Text under study:
<<<<
Currently enjoying an extended run at Studio Theatre, “The Mother Play,” (also known as “The Mother Play: A Play in Five Evictions,” or more simply, “Mother Play”) is a 90-minute powerful and poignant memory piece laced with sadness and wry laughs.
The mother in question is Phyllis Herman (played exquisitely by Kate Eastwood Norris), a divorced government secretary bringing up two children under difficult circumstances. When we meet them it’s 1964 and the family is living in a depressing subterranean apartment adjacent to the building’s trash room.
Phyllis isn’t exactly cut out for single motherhood; an alcoholic chain-smoker with two gay offspring, Carl and Martha, both in their early teens, she seems beyond her depth.
In spite (or because of) the challenges, things are never dull in the Herman home. Phyllis is warring with landlords, drinking, or involved in some other domestic intrigue. At the same time, Carl is glued to books by authors like Jane Austen, and queer novelist Lytton Strachey, while Martha is charged with topping off mother’s drinks, not a mean feat.
>>>>
Directions:
A) In the review of "The Mother Play," who plays Phyllis Herman?
B) Pick up the review of "The Mother Play" where it ends, and keep writing it.

Listed entries:
<<<<
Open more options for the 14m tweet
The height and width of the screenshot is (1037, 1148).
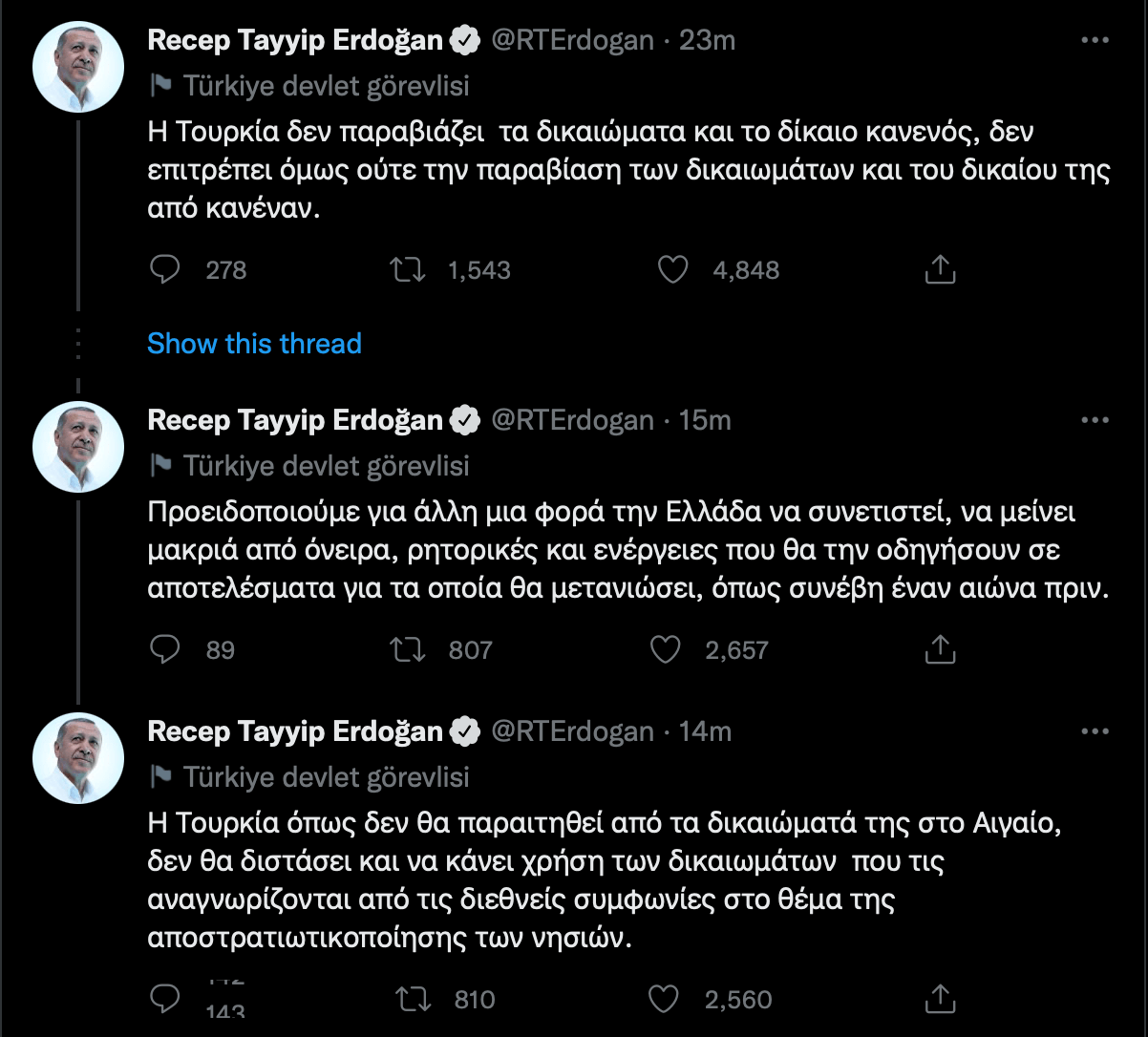tap(1094, 732)
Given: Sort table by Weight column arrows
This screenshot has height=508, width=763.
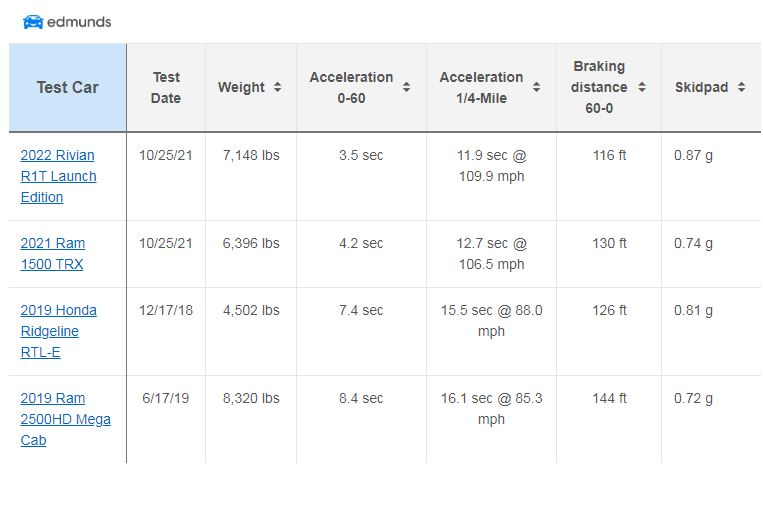Looking at the screenshot, I should 277,88.
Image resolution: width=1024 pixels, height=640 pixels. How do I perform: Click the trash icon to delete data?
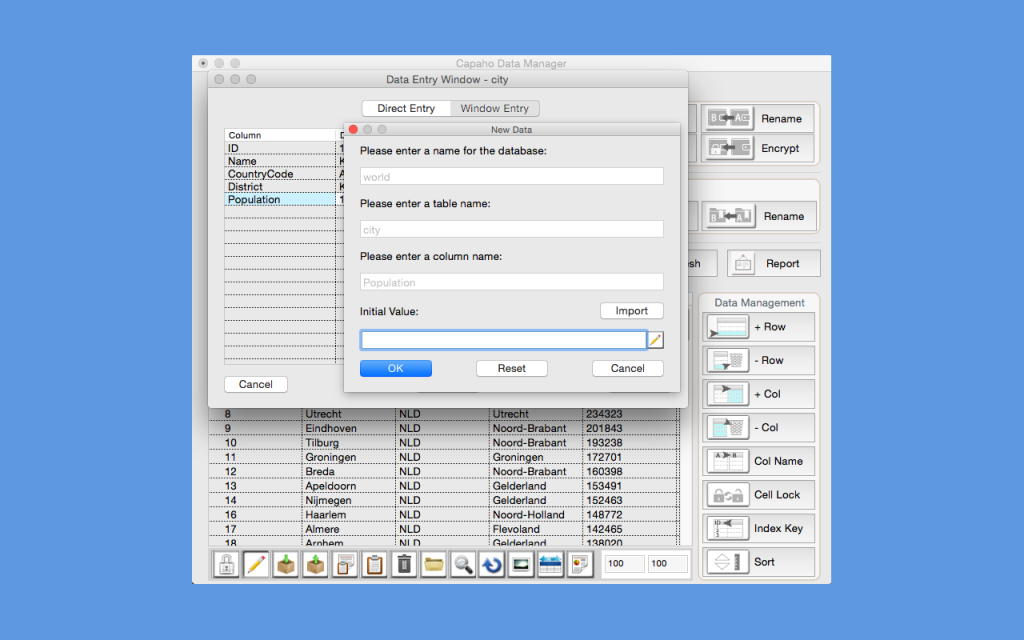[403, 564]
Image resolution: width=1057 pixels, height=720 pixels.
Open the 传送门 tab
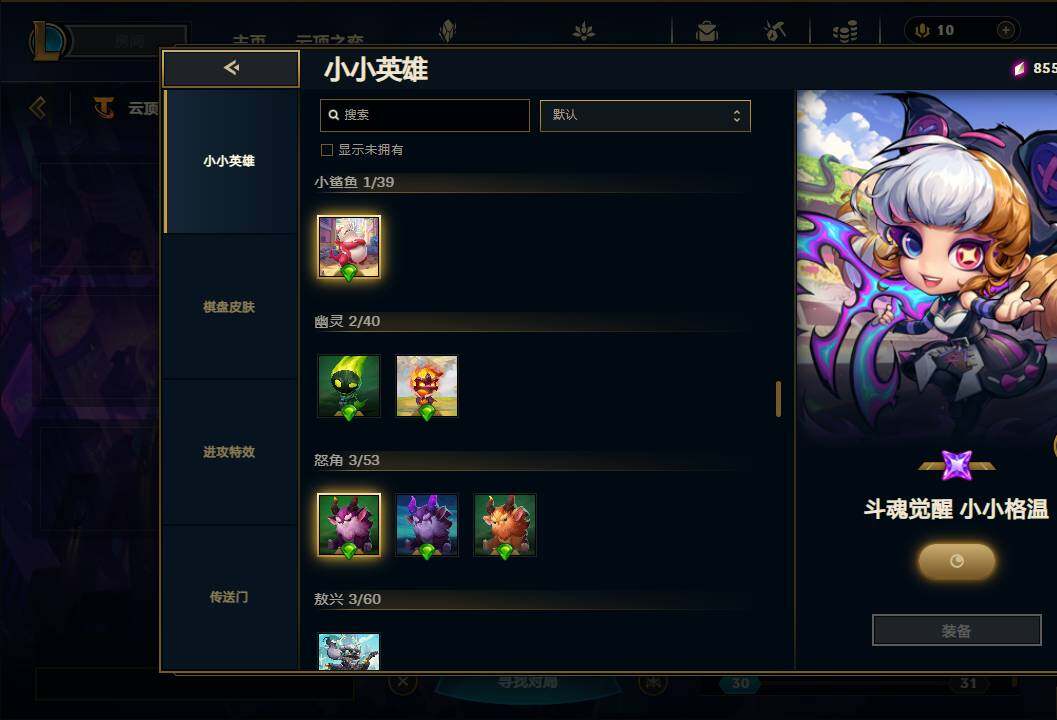pyautogui.click(x=229, y=597)
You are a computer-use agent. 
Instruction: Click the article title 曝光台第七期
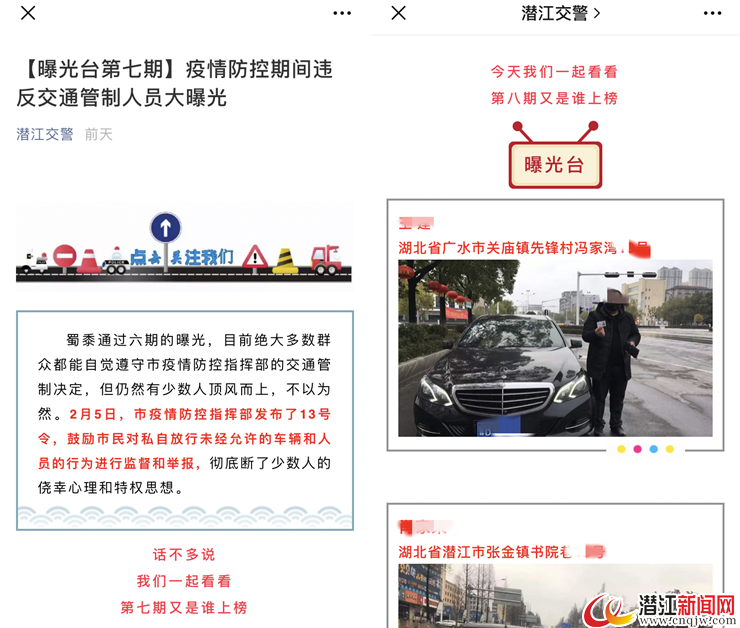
>>>>
Responses per task:
A) Kate Eastwood Norris

B)
Despite having an emotionally and physically withholding parent, adolescent Martha is finding her way. Fortunately, she has nurturing older brother Carl (the excellent Stanley Bahorek) who introduces her to queer classics like “The Well of Loneliness” by Radclyffe Hall, and encourages Martha to pursue lofty learning goals.
Zoe Mann’s Martha is just how you might imagine the young Vogel – bright, searching, and a tad awkward.
As the play moves through the decades, Martha becomes an increasingly confident young lesbian before sliding comfortably into early middle age. Over time, her attitude toward her mother becomes more sympathetic. It’s a convincing and pleasing performance.
Phyllis is big on appearances, mainly her own. She has good taste and a sharp eye for thrift store and Goodwill finds including Chanel or a Von Furstenberg wrap dress (which looks smashing on Eastwood Norris, by the way), crowned with the blonde wig of the moment.
Time and place figure heavily into Vogel’s play. The setting is specific: “A series of apartments in Prince George’s and Montgomery County from 1964 to the 21st century, from subbasement custodial units that would now be Section 8 housing to 3-bedroom units.”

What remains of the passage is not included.